## TEXT SEGMENT
But with that, academic intelligence at the very least, seemingly comes natural to you and there's no need for you to doubt your intelligence in that aspect. I think what you're striving for is a natural grasp of all things, whether they be concepts/theories or the like, without having to struggle in the least to acquire or retain that knowledge. Listen, if it doesn't come naturally to you, it just doesn't. That doesn't mean that you can't achieve the same things that the people you're envious of can achieve. It may be harder, but it's far from impossible.

Honestly, imo, it's very impressive seeing someone push themselves past their supposed limits in order to achieve a level of intellectuality just for the sake of it. But that's just me.


----------



## bmwoodson

Well, for starters, we need suitable definition of intelligence. Only through accurate perception of intelligence can a person detect quantity thereof, or changes to it. Detecting quantity is crucial for deliberately effecting value.

Wikipedia describes "intelligence" in the following way:

"Intelligence has been defined in many different ways such as in terms of one's capacity for logic, abstract thought, understanding, self-awareness, communication, learning, emotional knowledge, memory, planning, creativity and problem solving. It can also be more generally described as the ability to perceive and/or retain knowledge or information and apply it to itself or other instances of knowledge or information creating referable understanding models of any size, density, or complexity, due to any conscious or subconscious imposed will or instruction to do so."

Merriam-Webster defines intelligence as:

"the ability to learn or understand or to deal with new or trying situations" ; or

"the ability to apply knowledge to manipulate one's environment or to think abstractly as measured by objective criteria (as tests)"

## STATED GOAL 1
Collect every line of the listing that contains the word "Task", matching its capitalization exactly.

## DATASET EXTRACT
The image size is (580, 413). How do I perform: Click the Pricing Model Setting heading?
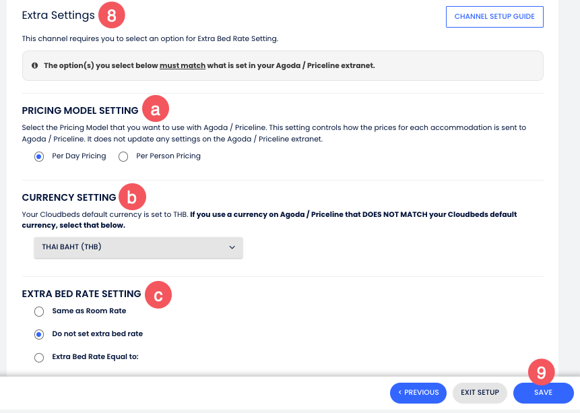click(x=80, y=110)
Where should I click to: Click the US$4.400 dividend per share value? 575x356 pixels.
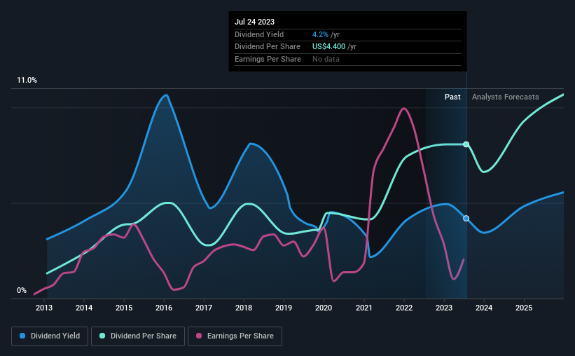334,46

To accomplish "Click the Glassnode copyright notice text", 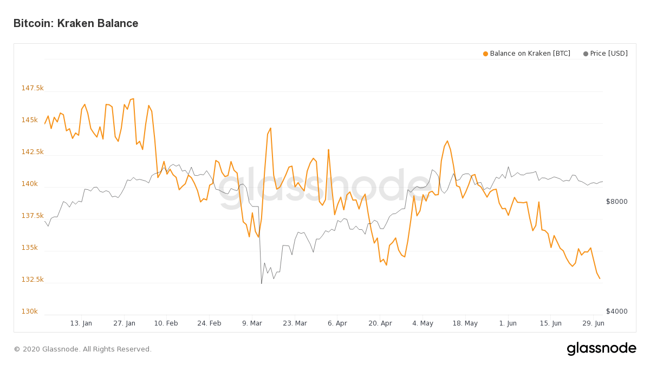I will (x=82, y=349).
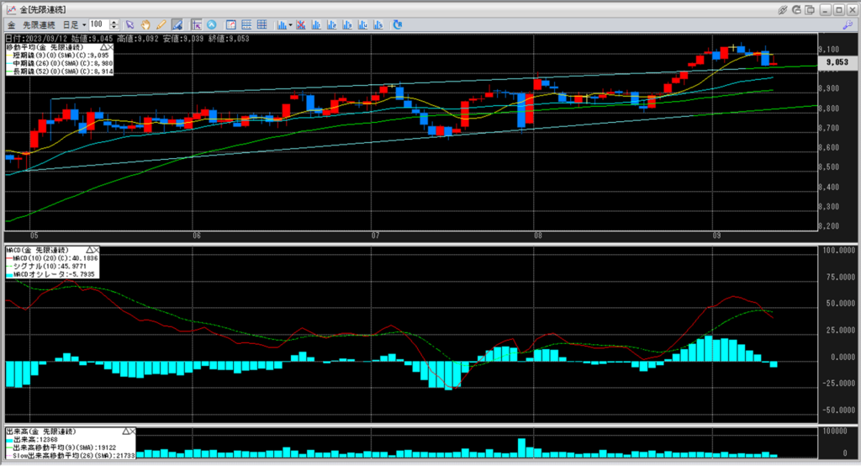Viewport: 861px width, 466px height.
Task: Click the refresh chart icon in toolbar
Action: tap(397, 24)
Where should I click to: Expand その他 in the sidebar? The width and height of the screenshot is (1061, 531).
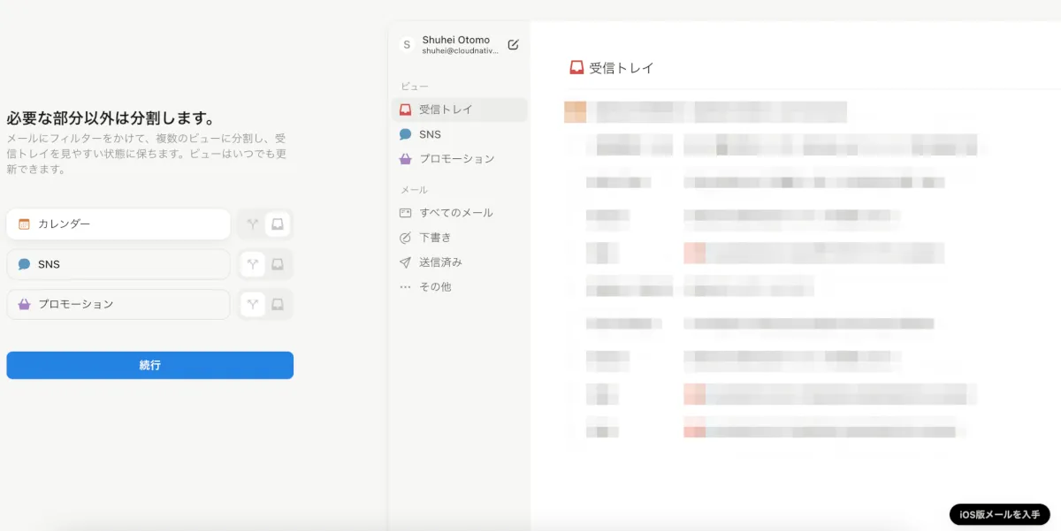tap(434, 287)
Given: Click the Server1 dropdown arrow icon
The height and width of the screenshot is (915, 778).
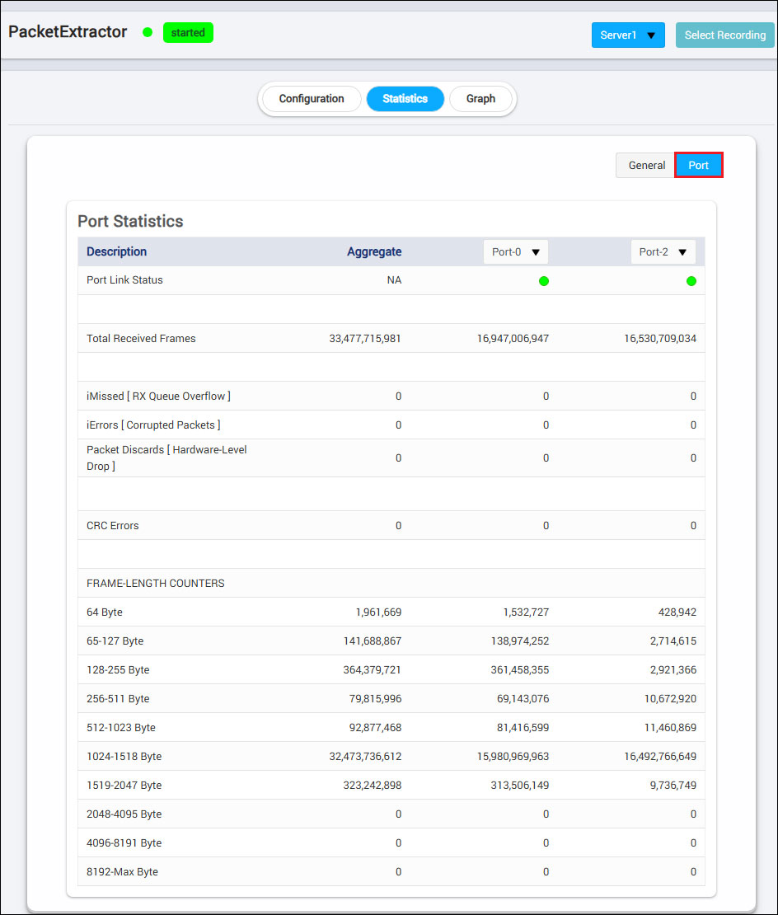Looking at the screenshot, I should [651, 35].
...
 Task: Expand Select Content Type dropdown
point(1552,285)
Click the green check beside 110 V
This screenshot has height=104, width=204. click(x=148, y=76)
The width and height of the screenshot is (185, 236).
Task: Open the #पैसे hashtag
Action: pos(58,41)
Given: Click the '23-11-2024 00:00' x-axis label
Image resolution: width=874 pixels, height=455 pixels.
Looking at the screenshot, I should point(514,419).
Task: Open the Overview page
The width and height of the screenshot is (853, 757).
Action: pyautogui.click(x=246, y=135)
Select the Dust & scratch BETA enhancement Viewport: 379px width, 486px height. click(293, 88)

## STATED GOAL 2
Reproduce the forum thread on intelligence between "## bmwoodson" and "deliberately effecting value.", inclusive, substituting "amount" for "quantity".

## COMPLETE OUTPUT 1
Task: Click the refresh chart icon in toolbar
 Task: Expand Select Content Type dropdown
Task: Open the #पैसे hashtag
Task: Open the Overview page

## COMPLETE OUTPUT 2
## bmwoodson

Well, for starters, we need suitable definition of intelligence. Only through accurate perception of intelligence can a person detect amount thereof, or changes to it. Detecting amount is crucial for deliberately effecting value.